I opened the refrigerator to get some ice and saw another notice: “When you take out the Milk or Butter, Put it Right Back. And Close the Door, too.”
Intimidated, I took my drink into the living room and sat down in front of the typewriter. As I stared at the novel that was to liberate me from Madison Avenue, I noticed a mistake and picked up a pencil. When I put it down, it rolled off the desk, and with my eyes on the manuscript, I groped under the chair for it. Then I looked down. The pencil was standing on its end.
There, I thought to myself, is that one chance in a million we hear about, and picked up the pencil. I turned back to my novel and drank some of the highball in hopes of inspiration and surcease from the muggy heat, but nothing came. I went back and read the whole chapter to try to get a forward momentum, but came to a dead stop at the last sentence.
Damn the heat, damn the pencil, damn Madison Avenue and advertising. My drink was gone and I went back to the kitchen and read Molly’s notes again to see if they would be like a letter from her. I noticed one that I had missed, pinned to the door of the dumbwaiter: “Garbage picked up at 6:30 AM so the idea is to Put it Here the Night Before. I love you.” What can you do when the girl loves you?

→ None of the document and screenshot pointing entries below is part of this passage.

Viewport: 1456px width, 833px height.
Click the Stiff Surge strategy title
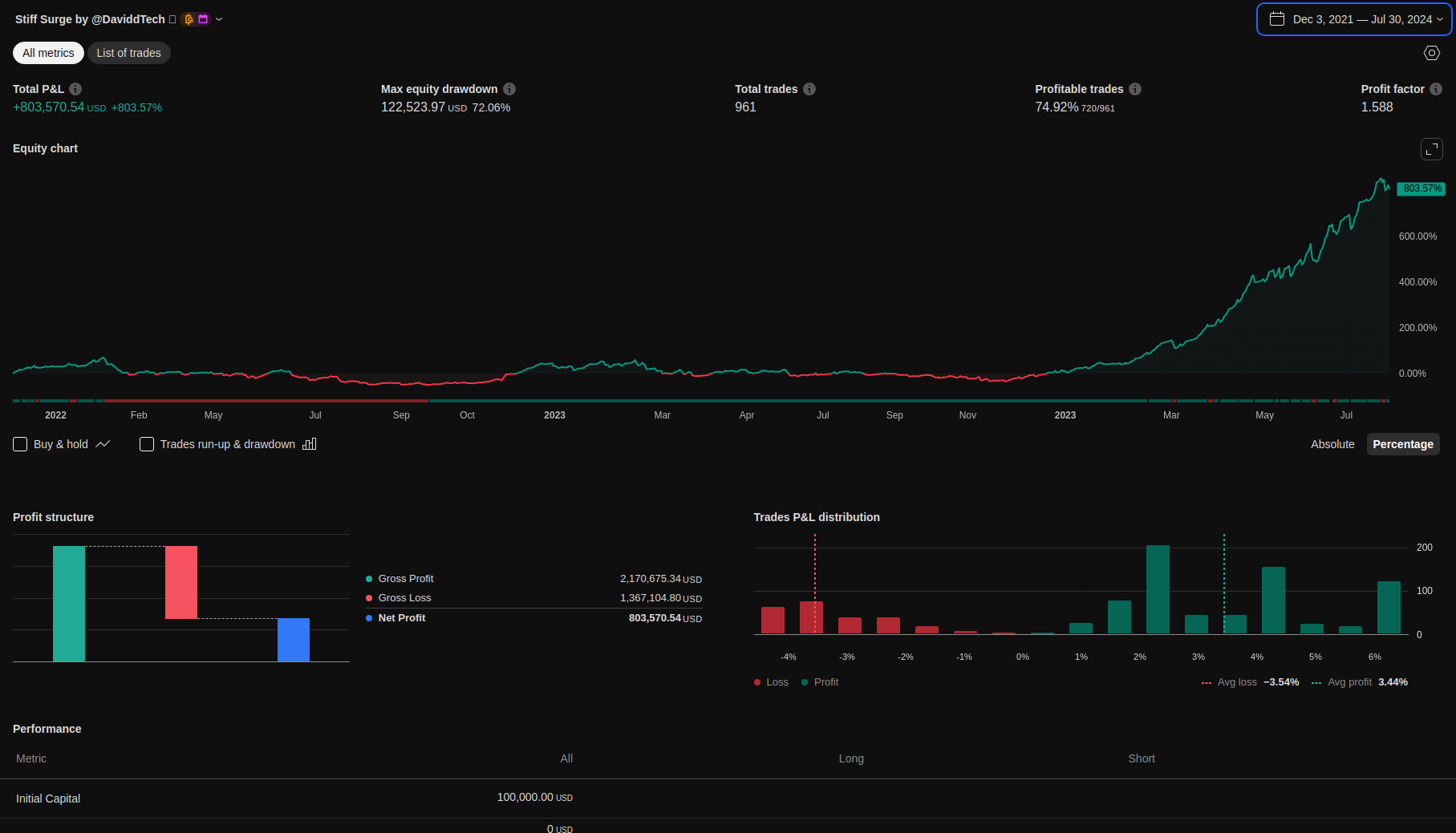(x=90, y=19)
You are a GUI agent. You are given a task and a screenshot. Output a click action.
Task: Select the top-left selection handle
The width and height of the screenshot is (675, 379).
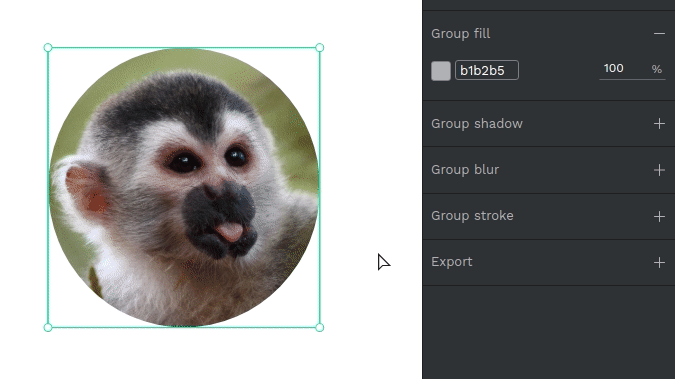point(48,47)
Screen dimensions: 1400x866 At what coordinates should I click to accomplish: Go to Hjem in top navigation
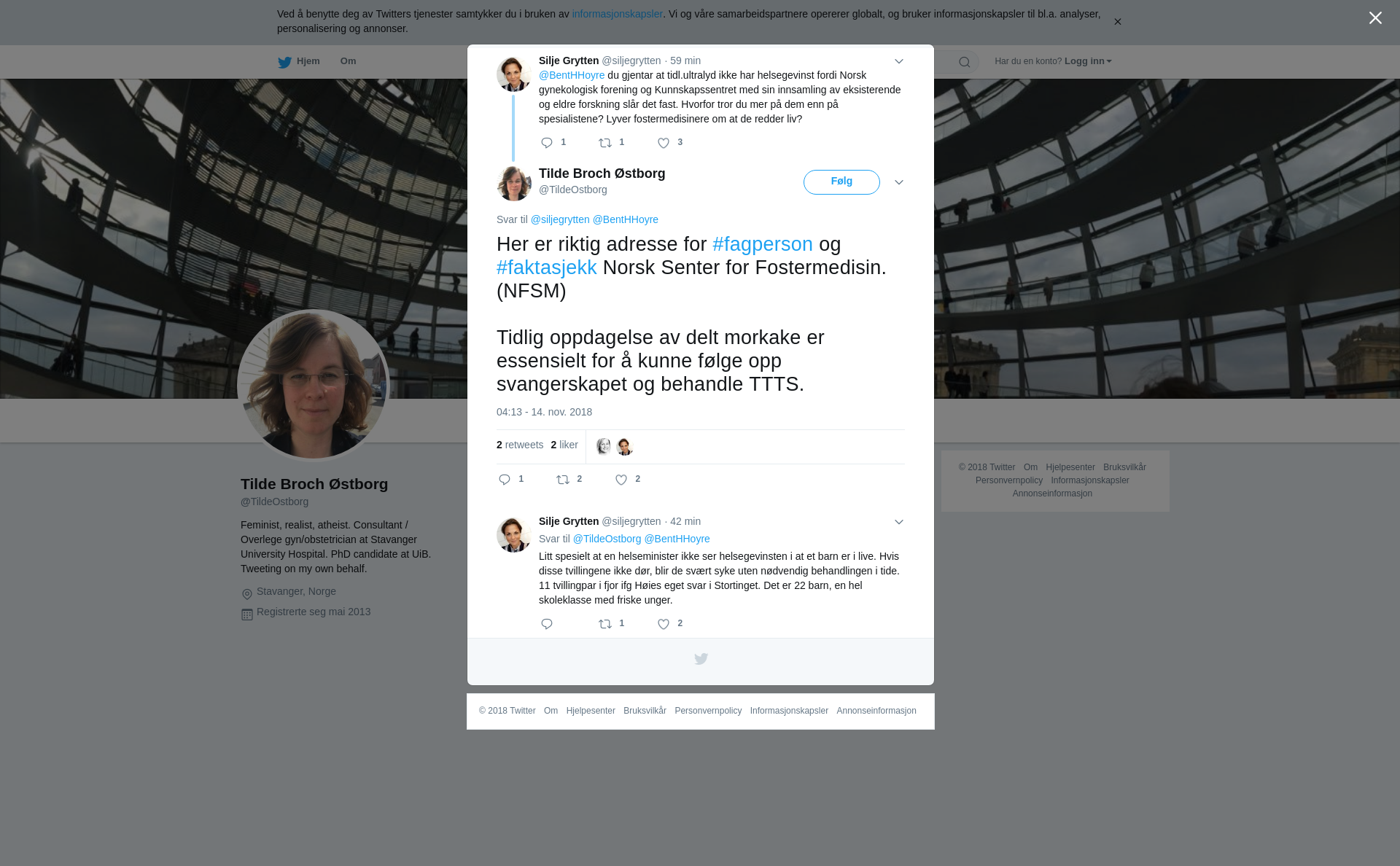(299, 61)
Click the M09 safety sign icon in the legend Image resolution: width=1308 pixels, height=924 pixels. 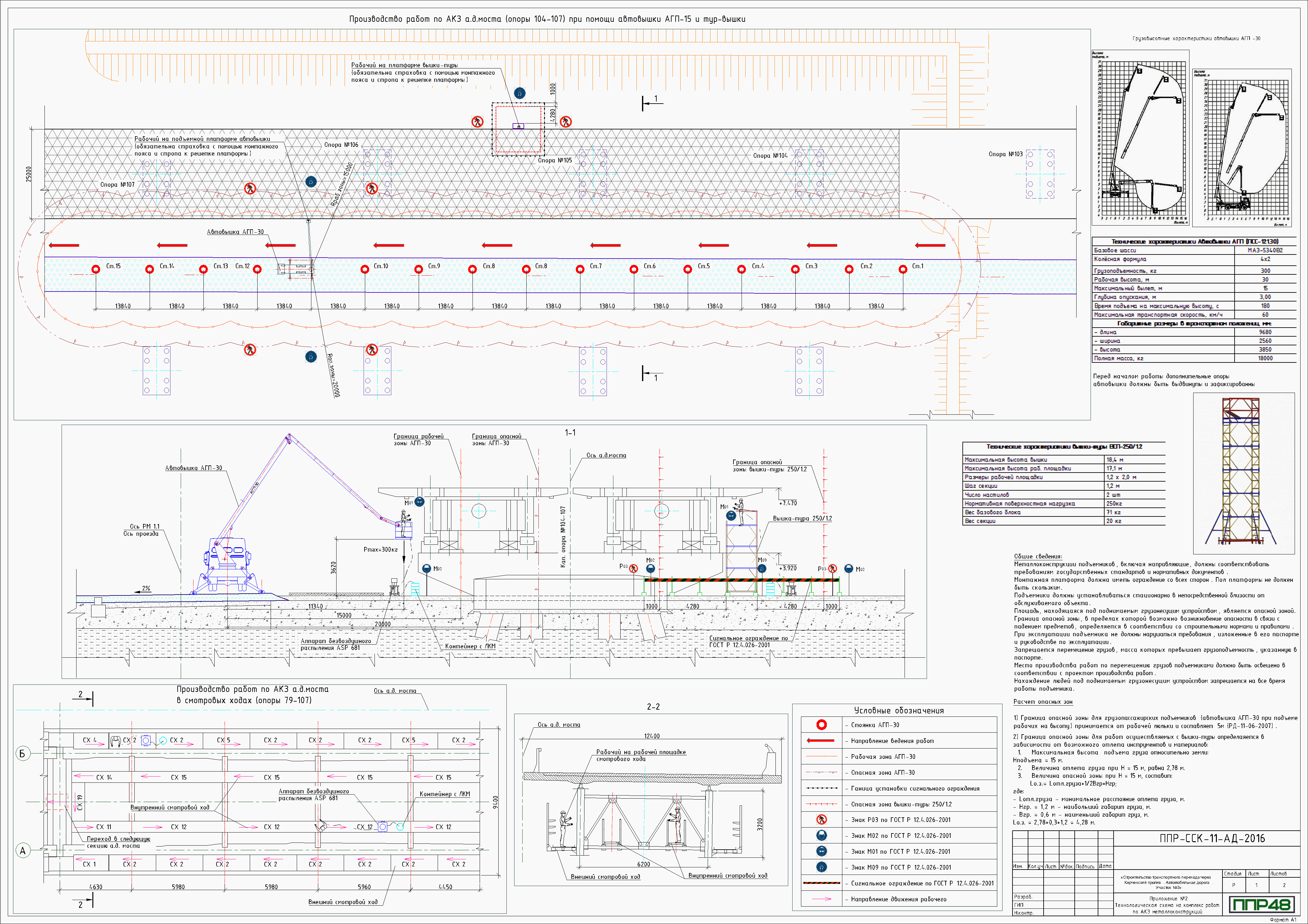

I made another drink and went and stared out of the living room window at the roof opposite. The Sun was out again and a man with a stick was exercising his flock of pigeons. They wheeled in a circle, hoping to be allowed to perch, but were not allowed to.
Pigeons fly as a rule in formation and turn simultaneously, so that their wings all catch the sunlight at the same time. I was thinking about this decorative fact when I saw that as they were making a turn, they seemed to bunch up together. By some curious chance, they all wanted the same place in the sky to turn in, and several collided and fell.
The man was as surprised as I and went to one of the dazed birds and picked it up. He stood there shaking his head from side to side, stroking its feathers.
My speculations about this peculiar aerial traffic accident were interrupted by loud voices in the hallway. Since our building is usually very well behaved, I was astonished to hear what sounded like an incipient free-for-all, and among the angry voices I recognized that of my neighbor, Nat, a very quiet guy who works on a newspaper and has never, to my knowledge, given wild parties, particularly in the late afternoon.
“You can’t say a thing like that to me!” I heard him shout. “I tell you I got that deck this afternoon and they weren’t opened till we started to play!”
Several other loud voices started at the same time.